# Streamer Leaders



## browntrout (Apr 27, 2008)

I have read that Kelly Galloup likes to use Maxima Chameleon 20# and Ultragreen 12# tied together for his streamer leader. I have read opinions that Chameleon can be visible and scare fish. Does anyone have a favorite brand (color) or leader material used for streamer fishing? Or should I just stay with clear mono?

Thanks---


----------



## DeadI (Sep 12, 2007)

I just use a piece of 8lb clear mono tied to the heave duty 20lb mono that is hooked directly to the fly line. Works great for me..


----------



## Grandpa D (Sep 7, 2007)

I just make a tapered leader with 4' of 20# mono tied to 3' of 15# mono, tied to 2' of 10# mono. I add about 2' of either 8# or 6# tippet to the 10# and that gives me a leader that's about 11' long.
I will use fluorocarbon tippet some of the time but usually just mono fly tippet.


----------



## blackdog (Sep 11, 2007)

I use the same leader as Galloup except just the regular Maxima ultragreen. About 20" of 20 lb. and 16" of 12 lb. Sometimes if I feel the need, I'll use 16" of 2x flouro instead of the 12 lb. A short leader so the sinking line actually makes your streamer sink.

# DATASET EXCERPTS:

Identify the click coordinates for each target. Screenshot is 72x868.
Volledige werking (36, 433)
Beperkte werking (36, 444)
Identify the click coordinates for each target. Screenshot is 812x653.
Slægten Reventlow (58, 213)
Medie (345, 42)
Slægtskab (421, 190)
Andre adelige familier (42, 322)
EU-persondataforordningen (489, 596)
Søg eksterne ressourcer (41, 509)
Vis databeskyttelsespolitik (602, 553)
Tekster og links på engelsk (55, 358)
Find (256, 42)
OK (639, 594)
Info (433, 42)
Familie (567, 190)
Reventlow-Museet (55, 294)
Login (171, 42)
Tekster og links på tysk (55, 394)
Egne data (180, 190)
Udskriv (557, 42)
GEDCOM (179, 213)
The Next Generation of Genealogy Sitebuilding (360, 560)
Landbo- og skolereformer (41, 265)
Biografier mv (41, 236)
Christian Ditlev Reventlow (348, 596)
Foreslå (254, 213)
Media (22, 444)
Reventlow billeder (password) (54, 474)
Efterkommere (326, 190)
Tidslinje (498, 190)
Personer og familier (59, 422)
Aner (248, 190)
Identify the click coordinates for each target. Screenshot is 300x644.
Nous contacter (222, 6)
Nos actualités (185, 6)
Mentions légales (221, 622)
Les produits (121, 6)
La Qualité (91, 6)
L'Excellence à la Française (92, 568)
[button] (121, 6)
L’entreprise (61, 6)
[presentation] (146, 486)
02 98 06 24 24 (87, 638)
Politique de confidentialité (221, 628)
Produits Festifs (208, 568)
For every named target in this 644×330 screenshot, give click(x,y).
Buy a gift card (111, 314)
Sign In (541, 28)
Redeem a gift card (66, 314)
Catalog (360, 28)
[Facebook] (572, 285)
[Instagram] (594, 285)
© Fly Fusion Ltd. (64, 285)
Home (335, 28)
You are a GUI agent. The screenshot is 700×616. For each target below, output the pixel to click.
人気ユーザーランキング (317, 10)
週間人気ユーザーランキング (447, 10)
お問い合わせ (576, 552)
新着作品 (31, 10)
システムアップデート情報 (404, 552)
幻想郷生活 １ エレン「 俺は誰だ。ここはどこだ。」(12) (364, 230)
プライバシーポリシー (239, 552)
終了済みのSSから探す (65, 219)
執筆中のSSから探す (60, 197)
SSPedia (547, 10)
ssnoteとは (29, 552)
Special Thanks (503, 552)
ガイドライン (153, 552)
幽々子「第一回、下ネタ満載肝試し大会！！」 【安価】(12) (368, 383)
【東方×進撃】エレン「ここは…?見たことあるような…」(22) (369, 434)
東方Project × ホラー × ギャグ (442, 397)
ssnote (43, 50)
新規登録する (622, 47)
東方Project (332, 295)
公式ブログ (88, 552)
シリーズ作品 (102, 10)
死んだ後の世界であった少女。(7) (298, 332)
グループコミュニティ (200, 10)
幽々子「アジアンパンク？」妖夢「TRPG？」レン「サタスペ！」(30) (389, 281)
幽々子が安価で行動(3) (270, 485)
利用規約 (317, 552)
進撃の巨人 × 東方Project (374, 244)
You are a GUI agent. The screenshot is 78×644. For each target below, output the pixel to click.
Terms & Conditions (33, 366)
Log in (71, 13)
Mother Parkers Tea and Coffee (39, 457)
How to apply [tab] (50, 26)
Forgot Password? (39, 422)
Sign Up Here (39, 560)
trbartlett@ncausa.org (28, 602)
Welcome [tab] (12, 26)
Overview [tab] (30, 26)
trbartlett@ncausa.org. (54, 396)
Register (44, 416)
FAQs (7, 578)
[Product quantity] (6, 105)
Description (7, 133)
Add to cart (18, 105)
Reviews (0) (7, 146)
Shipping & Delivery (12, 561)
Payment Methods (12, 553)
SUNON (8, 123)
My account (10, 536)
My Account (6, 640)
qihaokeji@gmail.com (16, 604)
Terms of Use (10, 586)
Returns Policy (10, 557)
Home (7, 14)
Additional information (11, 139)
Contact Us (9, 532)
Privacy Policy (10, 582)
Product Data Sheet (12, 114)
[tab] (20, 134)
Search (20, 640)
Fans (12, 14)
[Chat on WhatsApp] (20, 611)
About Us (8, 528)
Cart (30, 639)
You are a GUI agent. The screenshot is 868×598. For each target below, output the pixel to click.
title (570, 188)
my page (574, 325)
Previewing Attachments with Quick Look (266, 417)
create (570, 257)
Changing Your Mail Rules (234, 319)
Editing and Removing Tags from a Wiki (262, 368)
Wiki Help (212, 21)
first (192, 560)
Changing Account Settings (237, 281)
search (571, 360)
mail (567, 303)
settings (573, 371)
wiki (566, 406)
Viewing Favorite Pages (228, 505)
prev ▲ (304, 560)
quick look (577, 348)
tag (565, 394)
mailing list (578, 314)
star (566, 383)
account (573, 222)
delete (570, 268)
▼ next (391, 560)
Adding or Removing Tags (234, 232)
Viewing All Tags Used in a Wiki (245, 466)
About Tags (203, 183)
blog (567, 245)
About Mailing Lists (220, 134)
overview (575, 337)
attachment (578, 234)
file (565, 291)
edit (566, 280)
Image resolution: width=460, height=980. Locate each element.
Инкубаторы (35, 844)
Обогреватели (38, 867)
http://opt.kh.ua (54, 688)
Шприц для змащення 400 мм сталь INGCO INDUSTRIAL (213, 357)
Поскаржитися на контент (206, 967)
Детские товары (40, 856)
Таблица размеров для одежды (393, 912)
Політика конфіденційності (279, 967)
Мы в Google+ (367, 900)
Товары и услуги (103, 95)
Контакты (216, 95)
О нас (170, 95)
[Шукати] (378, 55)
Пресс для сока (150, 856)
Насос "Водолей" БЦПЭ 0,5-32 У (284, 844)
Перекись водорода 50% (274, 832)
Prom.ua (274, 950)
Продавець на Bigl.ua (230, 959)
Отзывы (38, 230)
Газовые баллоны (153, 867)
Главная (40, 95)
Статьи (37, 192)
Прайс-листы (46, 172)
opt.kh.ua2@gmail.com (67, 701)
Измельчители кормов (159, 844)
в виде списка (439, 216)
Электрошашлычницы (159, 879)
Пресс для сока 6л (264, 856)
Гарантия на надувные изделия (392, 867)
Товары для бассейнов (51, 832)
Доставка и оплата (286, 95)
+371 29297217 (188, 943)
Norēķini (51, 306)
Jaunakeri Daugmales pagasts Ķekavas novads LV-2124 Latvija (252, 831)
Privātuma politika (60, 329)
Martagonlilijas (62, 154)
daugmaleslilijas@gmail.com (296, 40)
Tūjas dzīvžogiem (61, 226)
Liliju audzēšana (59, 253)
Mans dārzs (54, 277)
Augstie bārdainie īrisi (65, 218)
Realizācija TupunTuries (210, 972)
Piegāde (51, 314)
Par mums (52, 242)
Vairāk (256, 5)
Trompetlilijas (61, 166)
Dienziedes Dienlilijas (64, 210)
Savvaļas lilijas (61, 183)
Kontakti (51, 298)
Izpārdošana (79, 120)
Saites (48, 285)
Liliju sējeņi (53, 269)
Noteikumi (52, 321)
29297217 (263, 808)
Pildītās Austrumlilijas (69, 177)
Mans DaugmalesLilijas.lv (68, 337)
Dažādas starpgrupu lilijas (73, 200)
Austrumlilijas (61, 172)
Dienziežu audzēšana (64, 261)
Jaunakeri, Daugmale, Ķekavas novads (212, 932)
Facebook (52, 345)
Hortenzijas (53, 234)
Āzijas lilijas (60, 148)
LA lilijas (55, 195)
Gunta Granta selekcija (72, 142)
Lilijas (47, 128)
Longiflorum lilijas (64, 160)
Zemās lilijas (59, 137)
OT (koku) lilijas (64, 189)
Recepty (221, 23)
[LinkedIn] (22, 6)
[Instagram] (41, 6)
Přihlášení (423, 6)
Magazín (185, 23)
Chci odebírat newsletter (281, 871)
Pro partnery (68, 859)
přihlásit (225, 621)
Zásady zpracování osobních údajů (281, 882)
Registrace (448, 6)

# EXERCISE TASK 1:
Can you return, word for word, the part of the streamer leader thread starting with "I just make" and going on through "mono fly tippet."?
# EXERCISE TASK 2:
Could you pick up the streamer leader thread where it stops and continue it?

# TASK ANSWER 1:
I just make a tapered leader with 4' of 20# mono tied to 3' of 15# mono, tied to 2' of 10# mono. I add about 2' of either 8# or 6# tippet to the 10# and that gives me a leader that's about 11' long.
I will use fluorocarbon tippet some of the time but usually just mono fly tippet.

# TASK ANSWER 2:
Grandpa, doesn't having an 11' leader while streamer fishing just defeat the purpose of using a sink tip or sinking line.


----------



## Grandpa D (Sep 7, 2007)

Yes it does. If I'm using a sinking line, I just add 6' of 8# tippet.
The long leader is for river streamers and floating line.


----------



## Packfish (Oct 30, 2007)

I like the Maxima Chameleon- I can't believe that the fish shy from it- Streamer fishing mostly is based on feeding trout, agressive behavior, prey instincts- not much time to have that going thru their head and then decide " hey I see that line".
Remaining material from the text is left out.